Influence of Light Polarization on Photoswitching of Fulgimide Monolayers on Surfaces

The photoisomerization characteristic parameters [photostationary states (PSSs), cross section σ, and quantum yield η] of indolyl fulgimide compounds dispersed in solution are quantitatively compared to those of the same compounds covalently immobilized as a monolayer on functionalized Si(111) surfaces (see Adv. Mater. 2013, 25, 416). The photoisomerization kinetics of fulgimide compounds in solution is monitored using UV-vis spectroscopy and that of monolayers is monitored by in situ calibrated Fourier transform infrared spectroscopy. Although the isomeric composition at PSSs is very similar in solution and at surfaces, a strong influence of the incident light polarization is found on photoisomerization cross section σ (σ_s ≪ σ_p < σ_sol).
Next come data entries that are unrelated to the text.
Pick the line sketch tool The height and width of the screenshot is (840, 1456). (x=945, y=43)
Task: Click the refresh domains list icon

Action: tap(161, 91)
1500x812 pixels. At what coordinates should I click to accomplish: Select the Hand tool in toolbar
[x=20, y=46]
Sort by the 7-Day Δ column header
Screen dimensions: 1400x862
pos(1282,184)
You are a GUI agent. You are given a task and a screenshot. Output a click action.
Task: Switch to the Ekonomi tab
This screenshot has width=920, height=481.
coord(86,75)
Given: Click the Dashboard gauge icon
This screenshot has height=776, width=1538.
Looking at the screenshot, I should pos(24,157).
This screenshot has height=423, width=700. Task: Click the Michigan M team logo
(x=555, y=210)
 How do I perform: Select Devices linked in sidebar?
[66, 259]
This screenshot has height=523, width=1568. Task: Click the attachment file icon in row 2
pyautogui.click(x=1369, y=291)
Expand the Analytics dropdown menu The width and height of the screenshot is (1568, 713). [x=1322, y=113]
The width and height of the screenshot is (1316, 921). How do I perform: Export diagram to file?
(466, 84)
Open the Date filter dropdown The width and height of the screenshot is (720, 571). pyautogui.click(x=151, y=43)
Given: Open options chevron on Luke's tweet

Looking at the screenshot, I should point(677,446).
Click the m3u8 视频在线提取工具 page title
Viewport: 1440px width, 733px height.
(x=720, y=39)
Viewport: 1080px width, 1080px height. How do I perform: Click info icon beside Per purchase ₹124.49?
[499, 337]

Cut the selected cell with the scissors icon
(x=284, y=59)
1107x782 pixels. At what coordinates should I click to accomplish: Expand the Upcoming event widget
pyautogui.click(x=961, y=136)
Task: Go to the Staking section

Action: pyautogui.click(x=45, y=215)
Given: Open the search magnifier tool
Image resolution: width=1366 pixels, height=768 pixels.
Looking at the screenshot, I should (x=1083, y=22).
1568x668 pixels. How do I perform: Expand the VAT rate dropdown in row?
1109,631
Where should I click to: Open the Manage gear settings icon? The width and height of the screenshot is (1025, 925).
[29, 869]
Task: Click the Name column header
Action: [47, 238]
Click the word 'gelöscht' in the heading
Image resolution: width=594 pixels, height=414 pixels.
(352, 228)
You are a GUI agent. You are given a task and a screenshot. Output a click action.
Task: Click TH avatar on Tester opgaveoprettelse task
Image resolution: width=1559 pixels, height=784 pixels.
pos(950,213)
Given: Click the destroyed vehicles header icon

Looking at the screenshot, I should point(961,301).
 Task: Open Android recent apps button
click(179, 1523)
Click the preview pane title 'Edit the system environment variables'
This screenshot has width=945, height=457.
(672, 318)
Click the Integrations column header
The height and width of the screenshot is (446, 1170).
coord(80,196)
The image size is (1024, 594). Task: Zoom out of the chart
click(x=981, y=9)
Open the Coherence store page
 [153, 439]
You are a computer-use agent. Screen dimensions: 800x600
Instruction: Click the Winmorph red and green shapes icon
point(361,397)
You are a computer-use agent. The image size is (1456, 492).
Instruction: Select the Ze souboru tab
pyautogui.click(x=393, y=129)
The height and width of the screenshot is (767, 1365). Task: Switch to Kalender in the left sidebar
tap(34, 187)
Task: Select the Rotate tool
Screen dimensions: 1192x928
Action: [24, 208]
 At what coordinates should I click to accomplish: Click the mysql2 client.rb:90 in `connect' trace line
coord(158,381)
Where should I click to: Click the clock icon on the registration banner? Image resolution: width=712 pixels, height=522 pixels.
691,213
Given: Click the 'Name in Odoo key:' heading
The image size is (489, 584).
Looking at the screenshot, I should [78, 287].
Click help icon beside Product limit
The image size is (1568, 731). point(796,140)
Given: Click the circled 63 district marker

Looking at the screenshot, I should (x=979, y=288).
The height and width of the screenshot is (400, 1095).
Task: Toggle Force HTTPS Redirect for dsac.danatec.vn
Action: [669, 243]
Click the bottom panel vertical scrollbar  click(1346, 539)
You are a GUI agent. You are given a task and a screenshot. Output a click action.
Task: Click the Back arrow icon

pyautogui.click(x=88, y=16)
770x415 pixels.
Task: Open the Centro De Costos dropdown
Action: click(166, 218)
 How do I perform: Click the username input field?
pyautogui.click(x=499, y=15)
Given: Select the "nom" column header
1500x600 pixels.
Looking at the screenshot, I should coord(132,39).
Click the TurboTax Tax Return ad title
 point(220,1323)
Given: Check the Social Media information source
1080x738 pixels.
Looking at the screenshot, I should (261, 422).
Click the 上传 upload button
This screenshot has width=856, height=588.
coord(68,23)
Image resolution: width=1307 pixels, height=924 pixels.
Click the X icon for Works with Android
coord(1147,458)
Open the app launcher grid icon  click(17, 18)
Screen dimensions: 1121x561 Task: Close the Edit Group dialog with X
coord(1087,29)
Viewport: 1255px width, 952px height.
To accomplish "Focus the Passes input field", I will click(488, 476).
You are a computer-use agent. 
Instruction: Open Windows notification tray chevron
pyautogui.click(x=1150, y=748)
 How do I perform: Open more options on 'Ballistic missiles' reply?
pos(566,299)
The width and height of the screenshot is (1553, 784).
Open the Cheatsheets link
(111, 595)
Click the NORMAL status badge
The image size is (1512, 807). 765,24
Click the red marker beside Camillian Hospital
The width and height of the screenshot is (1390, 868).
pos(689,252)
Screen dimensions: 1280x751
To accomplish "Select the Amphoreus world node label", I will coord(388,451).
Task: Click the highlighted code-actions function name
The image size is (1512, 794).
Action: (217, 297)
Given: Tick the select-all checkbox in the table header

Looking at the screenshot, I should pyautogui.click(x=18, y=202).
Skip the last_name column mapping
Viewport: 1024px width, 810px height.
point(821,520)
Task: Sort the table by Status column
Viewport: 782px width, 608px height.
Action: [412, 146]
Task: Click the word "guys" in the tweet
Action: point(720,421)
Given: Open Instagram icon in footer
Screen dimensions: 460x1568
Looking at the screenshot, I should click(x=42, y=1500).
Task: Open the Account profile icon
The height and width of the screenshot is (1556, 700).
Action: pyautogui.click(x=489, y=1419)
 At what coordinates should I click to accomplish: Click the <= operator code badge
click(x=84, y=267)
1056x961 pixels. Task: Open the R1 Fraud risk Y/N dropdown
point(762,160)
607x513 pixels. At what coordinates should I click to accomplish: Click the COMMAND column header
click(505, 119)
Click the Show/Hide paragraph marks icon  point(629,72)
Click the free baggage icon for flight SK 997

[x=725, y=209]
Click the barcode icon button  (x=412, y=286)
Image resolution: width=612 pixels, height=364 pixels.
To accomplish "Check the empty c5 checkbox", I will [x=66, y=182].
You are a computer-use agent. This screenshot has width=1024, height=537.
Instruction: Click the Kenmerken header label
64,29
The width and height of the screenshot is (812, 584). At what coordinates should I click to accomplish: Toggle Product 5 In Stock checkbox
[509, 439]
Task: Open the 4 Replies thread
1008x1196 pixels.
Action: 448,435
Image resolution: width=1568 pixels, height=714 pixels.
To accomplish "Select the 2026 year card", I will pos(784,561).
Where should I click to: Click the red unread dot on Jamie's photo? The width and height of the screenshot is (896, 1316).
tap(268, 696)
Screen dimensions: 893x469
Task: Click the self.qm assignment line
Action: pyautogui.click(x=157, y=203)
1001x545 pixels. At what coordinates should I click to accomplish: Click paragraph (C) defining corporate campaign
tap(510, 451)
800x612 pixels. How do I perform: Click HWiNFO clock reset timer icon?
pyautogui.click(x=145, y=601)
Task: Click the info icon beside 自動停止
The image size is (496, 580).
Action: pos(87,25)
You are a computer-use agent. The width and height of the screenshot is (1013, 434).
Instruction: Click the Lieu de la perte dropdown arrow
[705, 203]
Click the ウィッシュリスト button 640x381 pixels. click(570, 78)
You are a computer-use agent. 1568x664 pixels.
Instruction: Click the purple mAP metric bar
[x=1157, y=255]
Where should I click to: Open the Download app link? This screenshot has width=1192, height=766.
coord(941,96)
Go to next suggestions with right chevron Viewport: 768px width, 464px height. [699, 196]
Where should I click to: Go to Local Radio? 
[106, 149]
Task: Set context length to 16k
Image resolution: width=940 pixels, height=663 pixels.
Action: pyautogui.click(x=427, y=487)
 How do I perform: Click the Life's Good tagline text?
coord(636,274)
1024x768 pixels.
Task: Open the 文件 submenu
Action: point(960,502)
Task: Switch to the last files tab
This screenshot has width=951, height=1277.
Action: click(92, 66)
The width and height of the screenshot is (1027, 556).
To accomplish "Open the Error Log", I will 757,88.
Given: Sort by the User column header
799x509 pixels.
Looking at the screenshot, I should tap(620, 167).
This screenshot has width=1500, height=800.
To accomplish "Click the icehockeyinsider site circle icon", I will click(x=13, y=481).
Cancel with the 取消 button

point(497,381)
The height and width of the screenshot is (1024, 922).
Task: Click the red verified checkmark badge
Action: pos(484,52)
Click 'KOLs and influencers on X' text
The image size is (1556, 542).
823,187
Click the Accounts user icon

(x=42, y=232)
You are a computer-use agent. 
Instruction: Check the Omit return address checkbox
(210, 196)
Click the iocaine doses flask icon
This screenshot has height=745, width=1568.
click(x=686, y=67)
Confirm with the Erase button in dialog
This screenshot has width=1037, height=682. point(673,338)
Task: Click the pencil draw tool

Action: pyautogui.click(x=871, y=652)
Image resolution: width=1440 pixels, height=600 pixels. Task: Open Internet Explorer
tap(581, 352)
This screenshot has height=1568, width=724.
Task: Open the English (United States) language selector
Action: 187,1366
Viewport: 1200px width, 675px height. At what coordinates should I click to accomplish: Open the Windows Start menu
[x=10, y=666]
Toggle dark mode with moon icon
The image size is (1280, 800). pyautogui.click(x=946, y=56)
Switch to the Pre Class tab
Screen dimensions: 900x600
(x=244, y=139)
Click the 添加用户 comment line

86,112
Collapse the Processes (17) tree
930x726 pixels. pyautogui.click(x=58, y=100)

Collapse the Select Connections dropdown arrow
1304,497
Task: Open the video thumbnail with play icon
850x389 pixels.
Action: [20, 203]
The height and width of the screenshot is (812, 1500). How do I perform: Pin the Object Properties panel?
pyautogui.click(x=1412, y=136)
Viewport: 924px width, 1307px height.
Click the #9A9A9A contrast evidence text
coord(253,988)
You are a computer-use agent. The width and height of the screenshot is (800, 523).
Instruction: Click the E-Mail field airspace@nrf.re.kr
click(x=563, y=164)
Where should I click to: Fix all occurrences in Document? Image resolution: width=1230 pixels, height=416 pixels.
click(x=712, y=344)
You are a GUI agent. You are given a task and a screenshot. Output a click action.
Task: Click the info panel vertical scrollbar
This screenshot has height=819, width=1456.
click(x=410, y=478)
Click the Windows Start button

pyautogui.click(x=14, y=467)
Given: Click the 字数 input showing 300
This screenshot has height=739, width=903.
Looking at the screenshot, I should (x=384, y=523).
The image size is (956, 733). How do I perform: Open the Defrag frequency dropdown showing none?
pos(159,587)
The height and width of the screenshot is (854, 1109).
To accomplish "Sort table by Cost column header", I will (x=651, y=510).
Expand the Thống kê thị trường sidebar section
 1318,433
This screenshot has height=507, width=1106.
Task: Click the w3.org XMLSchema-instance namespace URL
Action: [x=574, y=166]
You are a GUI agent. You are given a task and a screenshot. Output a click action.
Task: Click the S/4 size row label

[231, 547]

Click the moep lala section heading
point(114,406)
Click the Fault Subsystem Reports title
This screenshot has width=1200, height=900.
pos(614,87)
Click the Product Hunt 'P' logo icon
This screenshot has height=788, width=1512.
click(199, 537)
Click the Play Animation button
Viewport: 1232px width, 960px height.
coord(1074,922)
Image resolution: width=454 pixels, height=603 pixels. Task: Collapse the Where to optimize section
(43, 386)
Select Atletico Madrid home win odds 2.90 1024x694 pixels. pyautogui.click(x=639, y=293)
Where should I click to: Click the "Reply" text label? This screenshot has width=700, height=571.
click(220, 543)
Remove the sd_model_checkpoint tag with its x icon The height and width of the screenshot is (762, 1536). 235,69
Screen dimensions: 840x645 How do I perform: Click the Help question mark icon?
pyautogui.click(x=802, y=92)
Accounting for the local excitation electromagnetic field indicates that the fulgimide groups adopt a preferential tilt angle with respect to the surface normal and their transition dipole is almost parallel to the surface plane for either C or E/Z isomers. Density functional theory indicates that this orientation corresponds to photochromic groups that are lying in contact with the underlying monolayer. This interaction plausibly explains why the quantum yield of photoisomerization is found nearly twice lower at the surface than in the solution.